One of the sales people -- an older burly man in pilling black sweats -- wandered over to ask why I was taking pictures. "Because it's getting harder to believe posters like this once existed," I told him.

It was then that he told me about the current inventory. "Everything here belonged to a local design company. From reference materials," he said pointing to a 1969 copy of the Saturday Evening Post -- "to that poster you just took a picture of," which, as it turned out, was a company product.

"Did you know anyone who worked for the company?" I asked.

"Of course I do," he replied -- "I was a partner!"

Wednesday, January 30, 2019

Ian Carr-Harris



While in Toronto last week I stopped in at Susan Hobbs to see what's new. On display, an Ian Carr-Harris exhibition called Theoris: a paradox.

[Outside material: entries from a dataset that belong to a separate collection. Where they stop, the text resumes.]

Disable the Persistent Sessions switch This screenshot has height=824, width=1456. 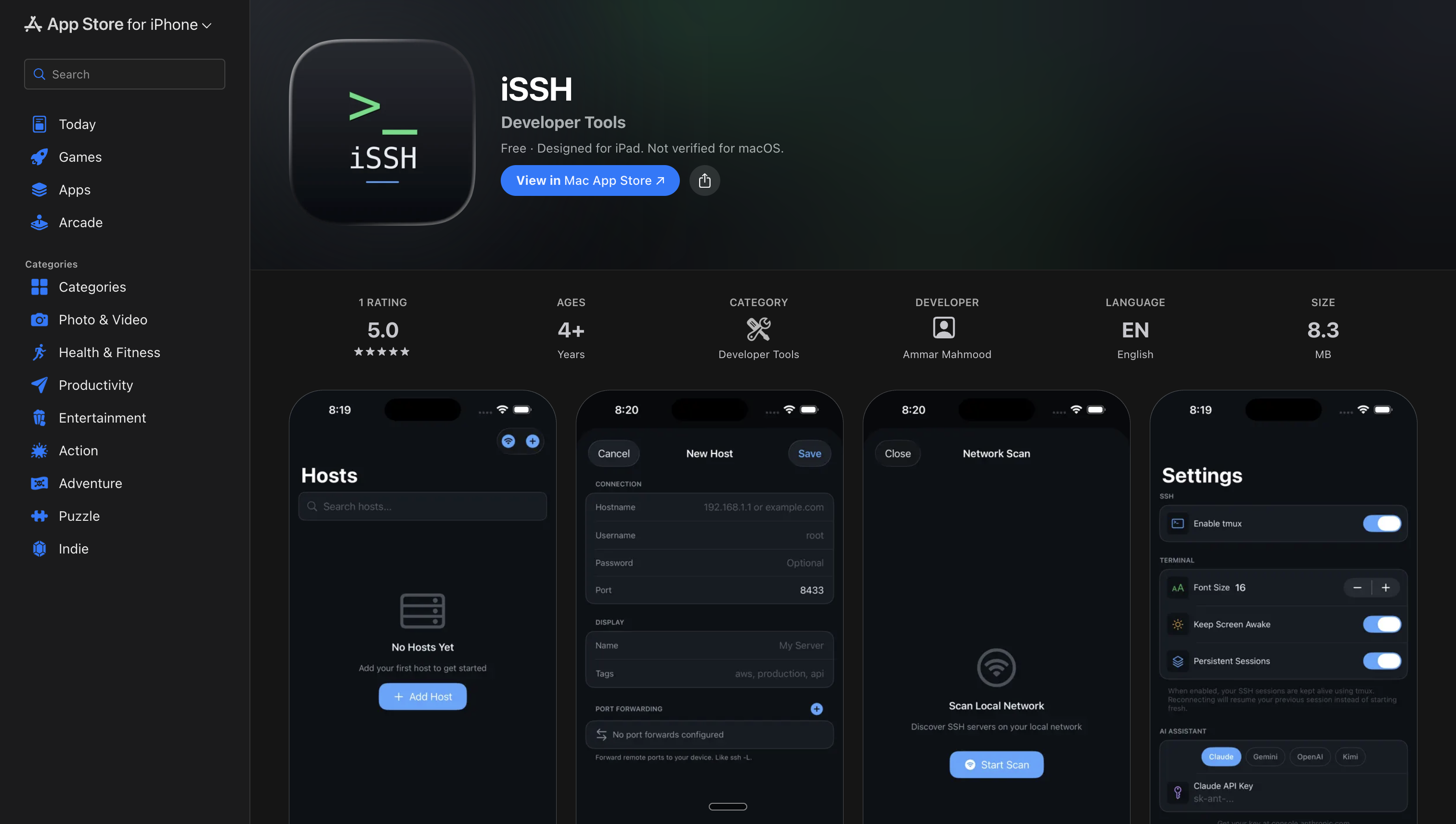click(1382, 660)
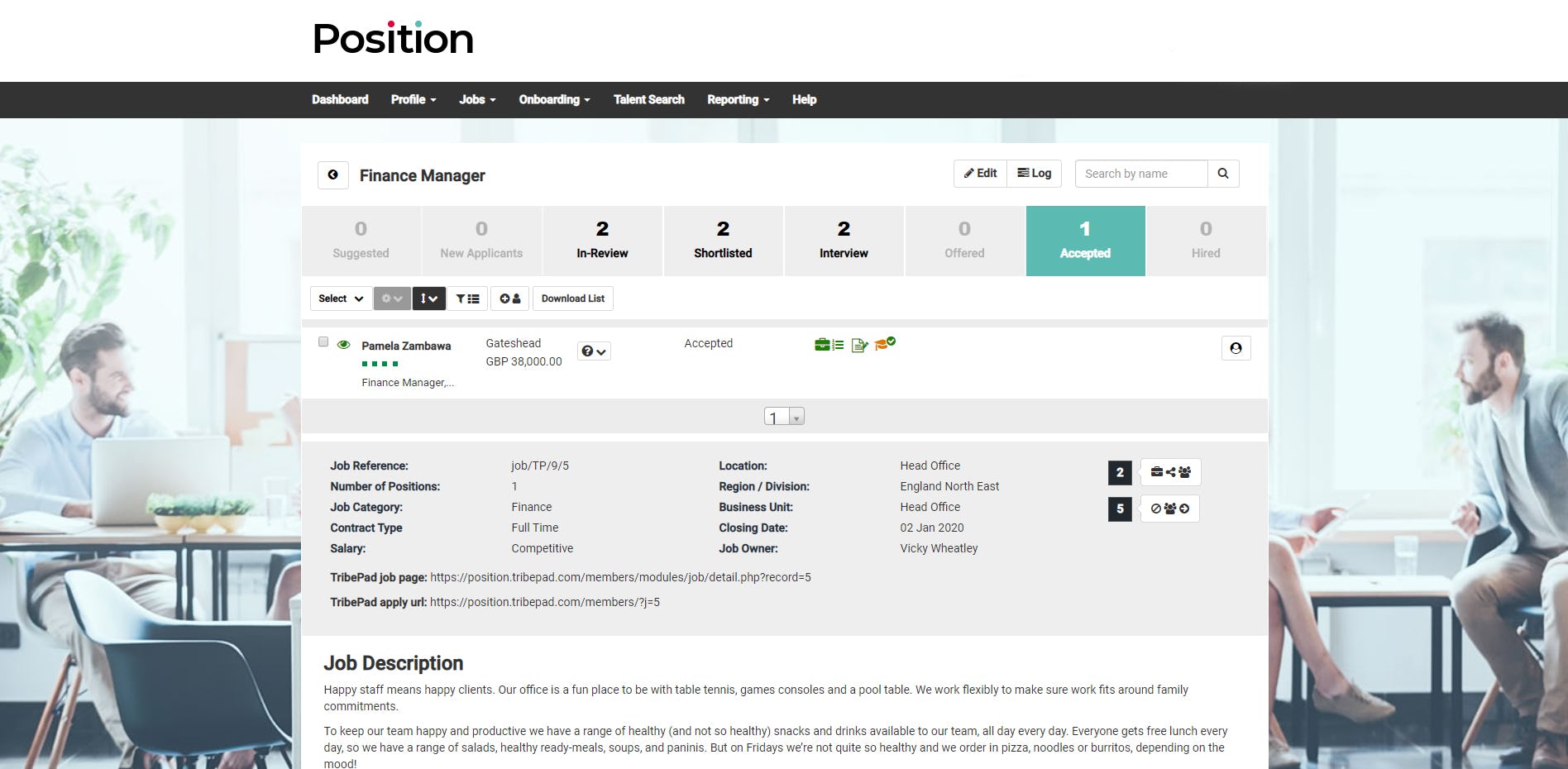The height and width of the screenshot is (769, 1568).
Task: Switch to the Shortlisted stage tab
Action: 722,241
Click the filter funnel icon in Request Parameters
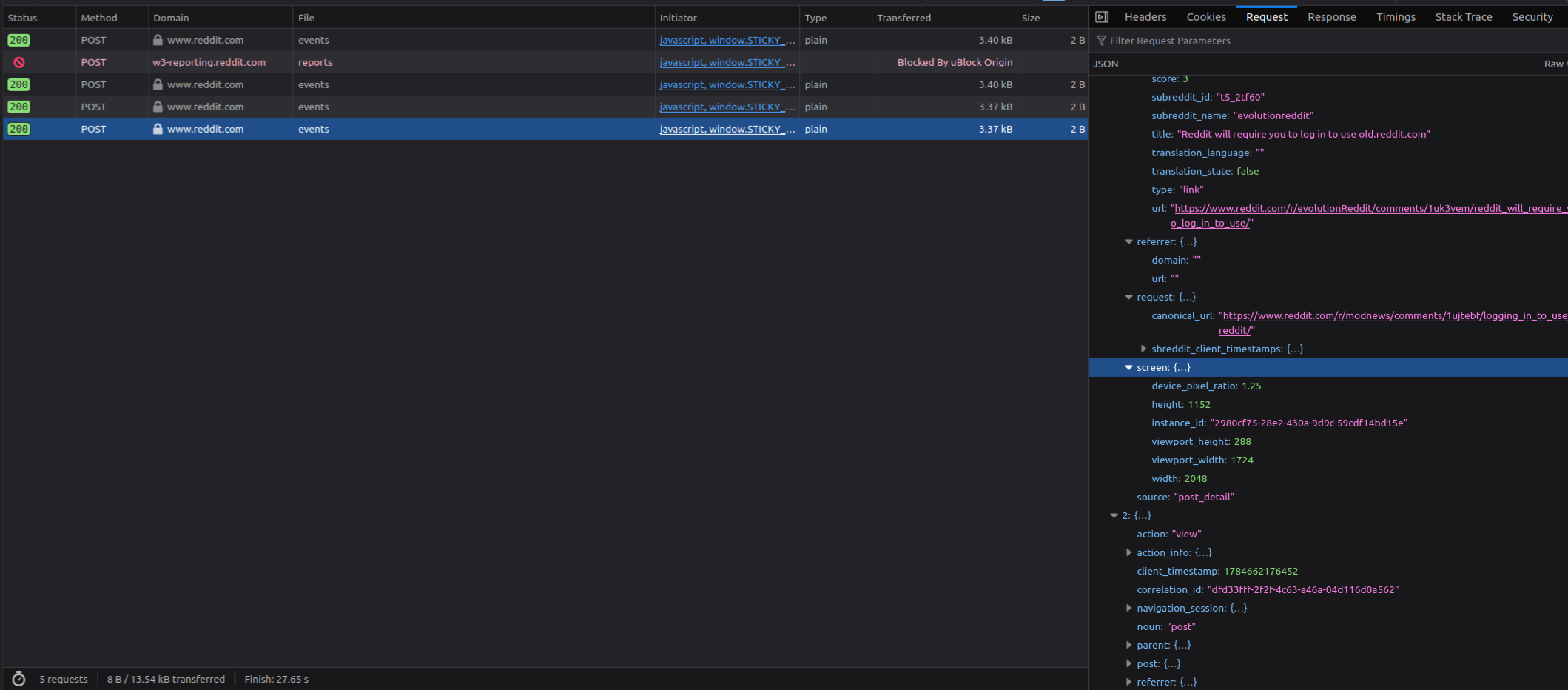 coord(1101,41)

The exhibition link carries an excerpt from Carr-Harris's text. Below is an equation that comes later in the text, or out of frame, as it were.

An equation of sorts could be constructed that links together doubt and paradox through a series of terms that invite the consequence of both. The equation might look like this:

DOUBT - UNCERTAINTY - AMBIGUITY - AMBIVALENCE
RESISTANCE - CRITIQUE - TRANSGRESSION - COMEDY - PARADOX
- UNCERTAINTY - AMBIGUITY - COMEDY - AMBIVALENCES -
RESISTANCE - CRITIQUE - TRANSGRESSION - DOUBT

Tuesday, January 29, 2019

Translation




Translation within the Anglosphere is generally restricted to spellings (labour in the UK and Canada; labor in the U.S. and in the spelling of an Australian political party of the same name). But there are exceptions. One of them is the tendency to "translate" foreign sums into U.S. currency.

Such was the case when readers noted the Chan Family's recent 40 million dollar gift to the Vancouver Art Gallery's capital campaign towards a new purpose-built building (to be called the Chan Centre for the Visual Arts) was reported as 30 million dollars in the U.S.-based Artforum

Monday, January 28, 2019

Pauline Kael's January 7, 1974 review of The Exorcist (1973)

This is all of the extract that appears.